古老:いや自由。自由やけ行くんよ。ほやなかったらいかんわいな。
生徒:上下関係はどうだったんですか?
古老:そりゃあった。あれ買って来いとかスイカとって来いとか。ありましたよ。
生徒:じゃあ、よその村から来る青年とのケンカとかってあったんですか?
古老:ありましたよ。
生徒:原因は何ですか?
古老:特にない。
生徒:えっ?じゃあ単に自分たちの町に入ってくることに対してですか?
古老:そうそう。よそ者扱いやな。犬みたいなもんや。
生徒:殴り合いですか?
古老:そうです。まあ持ち出しても棒までやな。今みたいナイフとか持ち出さん。
生徒:えっ、・・・よばいってあったんですか?
古老:(笑)よばいって何ですか?
生徒:えっ!?(突っ込みにたじたじ)
(一同爆笑)
古老:あったよそりゃ。でもまあお互いが納得しとーけん。
生徒:へぇ~
話は戻って・・・
古老:札うちの女の子がまわりようって言いよったろ、あれ御詠歌っていうって。結局札うちちゅうのは、今で言うたらですねえ、集団見合いみたいなの。顔見せたいな。
うん、かおみせやから。 札所が33あったげな、それをずっと巡って。 今流で言えば集団見合いや。あの人はいい、どこの娘さんかいなって、ほいてなら紹介してもらおうかって。それがひとつの昔の交際の場。自由に男と女としゃべりよったら、ひとのみらるるけん、昔はねえ。あれはばってん誰が引率しよったとかいな? 年寄りのじいちゃんたちやった。2,30くらい。太平洋戦争はじまってから、のうなっとうっちゃないかな。あたし達はしっとうもんなあ、終戦後もあっとうとよ。終戦後も1回か2回あっとうよ。そいである程度の人がまとまったら思い立って、年齢は、高等学校卒業した人から24,5までくらいの年齢の幅の。同じ服装するけんくさ顔のいい人は目立つ、へへへ、夜やらはそこらの青年がっていいよったが、よばいとかいうことはせん。ただ正式に自分で村の年寄りに断ってな、してお話しするぐらいやな。
****************
§ **課題 1**
古老への聞き取りの中から、「古老:いや自由。自由やけ行くんよ。ほやなかったらいかんわいな。」から「生徒:えっ!?(突っ込みにたじたじ)」までを、両端の語句も含めて一字も変えずに繰り返してください。
§ **課題 2**
古老への聞き取りの最後の文の次から、その後に続く部分を書き進めてください。

§ **資料部分**
****************
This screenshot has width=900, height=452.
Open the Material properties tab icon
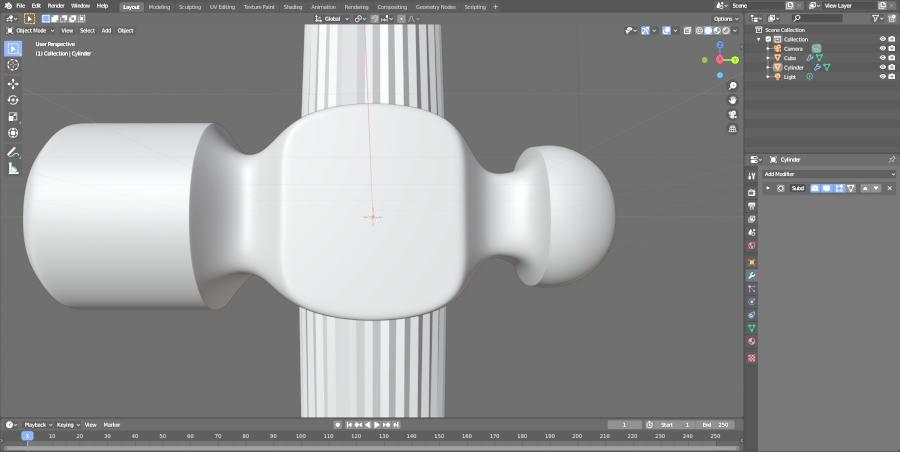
****************
§ **回答 1**
古老:いや自由。自由やけ行くんよ。ほやなかったらいかんわいな。
生徒:上下関係はどうだったんですか?
古老:そりゃあった。あれ買って来いとかスイカとって来いとか。ありましたよ。
生徒:じゃあ、よその村から来る青年とのケンカとかってあったんですか?
古老:ありましたよ。
生徒:原因は何ですか?
古老:特にない。
生徒:えっ?じゃあ単に自分たちの町に入ってくることに対してですか?
古老:そうそう。よそ者扱いやな。犬みたいなもんや。
生徒:殴り合いですか?
古老:そうです。まあ持ち出しても棒までやな。今みたいナイフとか持ち出さん。
生徒:えっ、・・・よばいってあったんですか?
古老:(笑)よばいって何ですか?
生徒:えっ!?(突っ込みにたじたじ)

§ **回答 2**
<昔の生活について>
生徒: 豆腐とかも手作りですか?
そうですなあ、共同で作りよった。そやけん昔んとは苦汁で。今でも味はおぼえとうですなあ。蒟蒻も作りよった時がある。ばあさんが作りよった罰点なかなか固まらんやったり名あ(笑)昔は、あたしから言ってばばさんたちは灰のアクのごたあ使ってしよった。 豆腐は苦汁って塩の汁で。昔の塩は大きな塩がめっちゅうてたくさんこうてきて入れといたら、下に水のたまると。今の塩は精製しすぎてダメ。昔んとは苦汁ができよった。あれで豆腐作って、薄めたとばザーっと入れて。豆乳ができてね、豆乳ばよく飲みよった。
生徒:砂糖とかは買うんですか?
甘いとはない(笑)、自家で作られんけん買いよった。塩、砂糖はなかった。
≪地名について≫
生徒:今でも残ってる地名とかありますか?
地図そのものは200年くらい前のですよ。地名そのものは、ハッタンダなんてあるでしょうが、こういうのはあるんですよ。それとかわからないのがですね、地名ですよね、地名。原田はハッタンダってあるんかいな。-知らん。原田はなかろう。ここは山口。これは現在の地図に合わしてかいとらんけえな。これが
コヤドコロって書いてあるでしょう、今はコヤマチっつうとに今かわっとうでしょう。だけど今その人の説明ではこの人が(地図)おこしてある時には昔の漢字の東洋漢字で書いてある。だから、今の人は読みきらんわけですね。だから、全部カタカナで書いてあるだから読みづらい。
生徒:コヤマチはどんな漢字ですか?
古老:木屋町。これには小屋所って書いてある。それとかやっぱり地名にしてもですね、あの、 あのひとの言いようなったかな、トラックの運転手がいいようなったかな、ここいらにヒラト寺ってありますかいな。
これは現在は中屋敷って。 おおかもんな屋敷とか、古屋敷とか。いまここのおるとこは、もともとは,堂仲ですよ。地名はやっぱり変わってないですね、固有名詞ですからね、ただ解釈が。角にあったらカドとかですね、上にあったら井の頭って言ったり、新しい家のあるとこは新家って言ったり.名字じゃなくて通称でよんだり、昔からずーっと。
生徒:大木とか岩がついた名前とか、あと古い道とか峠とかに名前ついていますか?
あー、昔はありましたけどねえ、今でもあるんかなあ、部落でイワナガとかですねえ、いろいろそういう固有名詞はありますけどね、こっち辺りにある大きな桑の木名称はなかったみたいですねえ。一本松はあったけど。前は2本あったってやけど。 私が学校行く時はそれこそ木がおいしげっとってですなあ、怖かったですな、雨の日やら。子供んときは一本松って言ったらそれで通用しよったなあ。
<町のこれからについて>
生徒:町は変化していきましたか?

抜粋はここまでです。